Trauma healing not just for earthquake survivors

Haitians teach each other how to break cycle of violence

By Sheldon C. Good Mennonite Weekly Review

PORT-AU-PRINCE, Haiti — With dignified humility, Edouarnus Estivil calls himself a direct victim of the January 2010 earthquake. It destroyed his Port-au-Prince home. It paralyzed his sister, and it killed his mother, the head of his household.

Holding group photos of people trained in trauma healing, Michel Garly, left, executive director of Wozo, and Harry Thelusmai, Wozo program officer, are excited that these people will teach others leaders and offer emotional help to those who suffered trauma from the earthquake. Wozo is an MCC partner that teaches healing techniques for those suffering trauma from the January 2010 earthquake and other events.

Holding group photos of people trained in trauma healing, Michel Garly, left, executive director of Wozo, and Harry Thelusmai, Wozo program officer, are excited that these people will teach others leaders and offer emotional help to those who suffered trauma from the earthquake. Wozo is an MCC partner that teaches healing techniques for those suffering trauma from the January 2010 earthquake and other events. — Photo by Silas Crews/MCC

The earthquake, it seems, altered his life forever. A year later, his life was altered once again — by a trauma-healing training.

“After the earthquake, I didn’t know how I was going to face life. I wasn’t sure how I could go on,” said Estivil, 30. “The trauma training allowed me to give another direction to my life and set some goals.”

The training helped him begin to process trauma stemming from various aspects of his life, not just from the earthquake.

“Before I took the training, I didn’t know the level of sickness inside of me,” he said. “Now I know.”

Wozo, the organization that runs the trauma-healing program, began in October 2010 with funds from six denominations and organizations, including Mennonite Central Committee and the Church of the Brethren.
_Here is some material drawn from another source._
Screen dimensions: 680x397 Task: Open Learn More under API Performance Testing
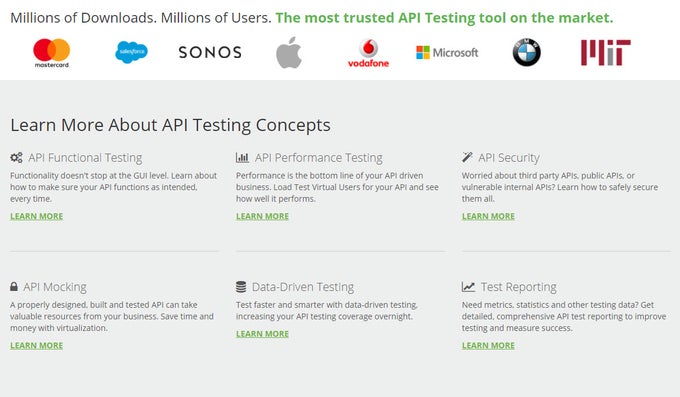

The Haitian program is an adaptation of Eastern Mennonite University’s Strategies for Trauma Awareness and Resilience program, which began after the Sept. 11 attacks in the U.S. The program also addresses the broader topics of conflict, justice and peace.
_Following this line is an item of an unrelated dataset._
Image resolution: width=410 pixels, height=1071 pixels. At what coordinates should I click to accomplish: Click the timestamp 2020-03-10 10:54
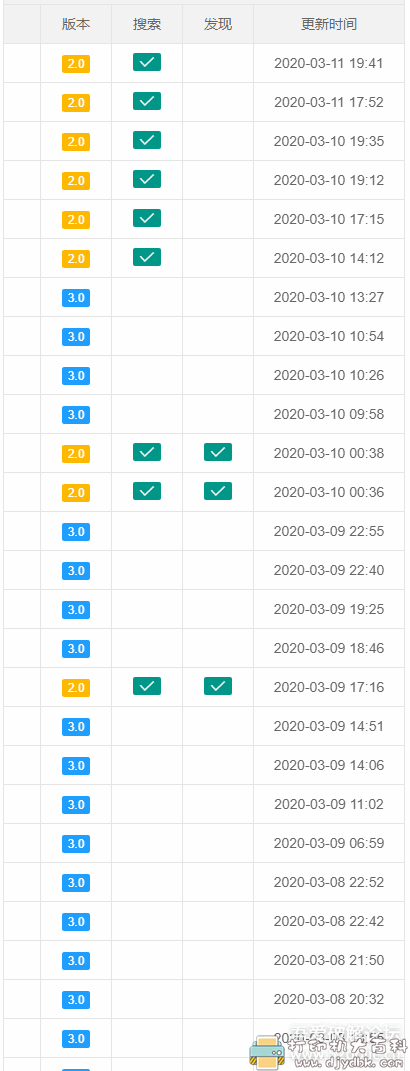pyautogui.click(x=329, y=336)
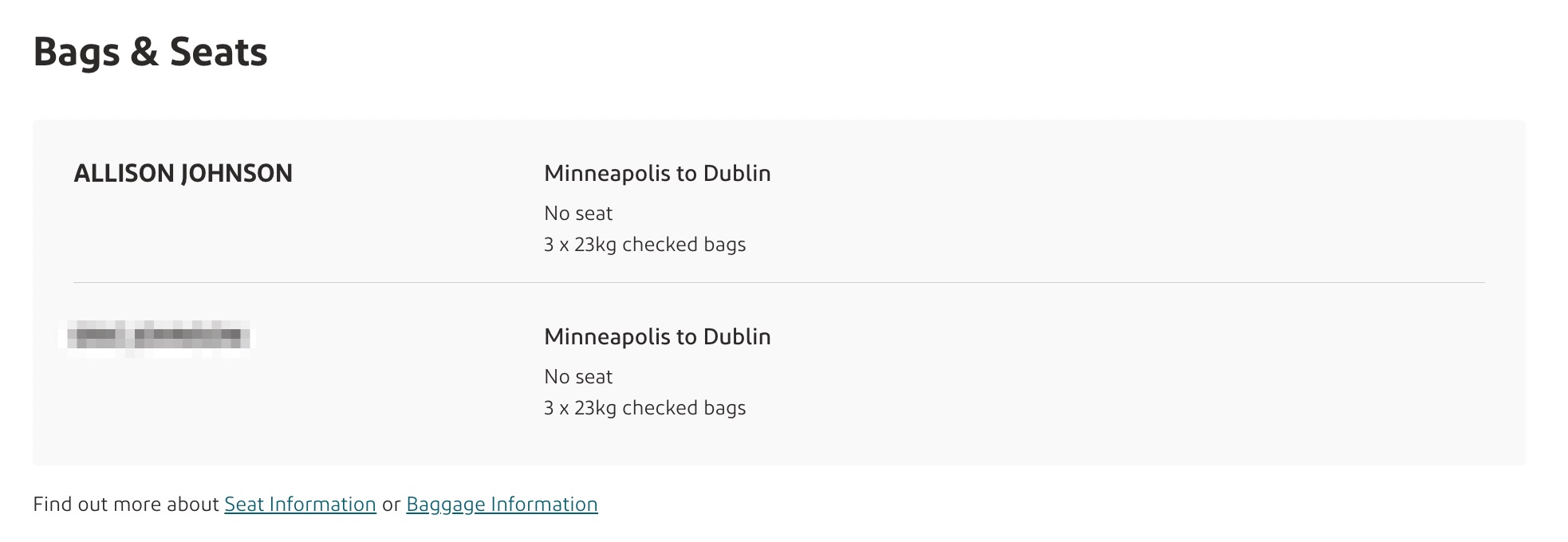Click No seat under ALLISON JOHNSON
Screen dimensions: 1568x542
577,213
Wozo, which has secured funding until 2013, is the first trauma- healing program spawned by EMU that has workers in-country.

And it’s growing quickly, partly thanks to Estivil.

After conducting research in southeast Haiti with Christian Reformed World Relief Committee, or CRWRC, he learned that while some people had received lots of material support from multiple organizations, none of them received trauma healing.